The departed in question is Joaquin Murrieta. About 150 years ago, he became California’s first celebrity outlaw. Most historians agree there was such a person, probably born in Mexico and probably larcenous. Little else is clear.

But that has hardly been an impediment to scores of writers, poets, filmmakers and historians of all stripes. Murrieta has served as a veritable one-man cast of stock characters. There’s the bloodthirsty bandido, the defenseless victim, the heroic avenger, the Robin Hood. He’s short and dark, tall and blond, Mexican, Chilean, Spanish.

He is known variously as “El Famoso,” “El Patrio” and simply “Joaquin.” His image has served as Gold Country tourist gimmick and Chicano-rights icon. They’ve displayed a head (supposedly his) in a jar, dug (vainly) for his body on both sides of the border, and tussled so mightily over the tiniest details of his life that to write “Murrieta” with two Rs is to offend those who insist on spelling it with one.

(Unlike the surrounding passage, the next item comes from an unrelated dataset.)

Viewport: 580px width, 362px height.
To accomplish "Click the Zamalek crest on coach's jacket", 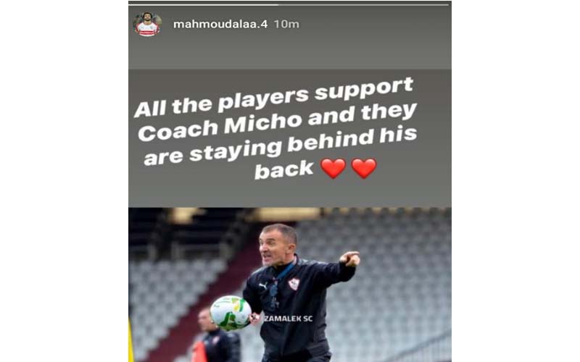I will coord(294,284).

More recently, moviedom turned him into Zorro’s ill-fated brother. And the novelist Isabel Allende converts him into a Chilean lover and miner in her latest work, just released in Spanish in the United States.

Now Figueroa, a former farm worker organizer, is leading an effort to establish a story line more ambitious, and charitable, than many over the last century and a half.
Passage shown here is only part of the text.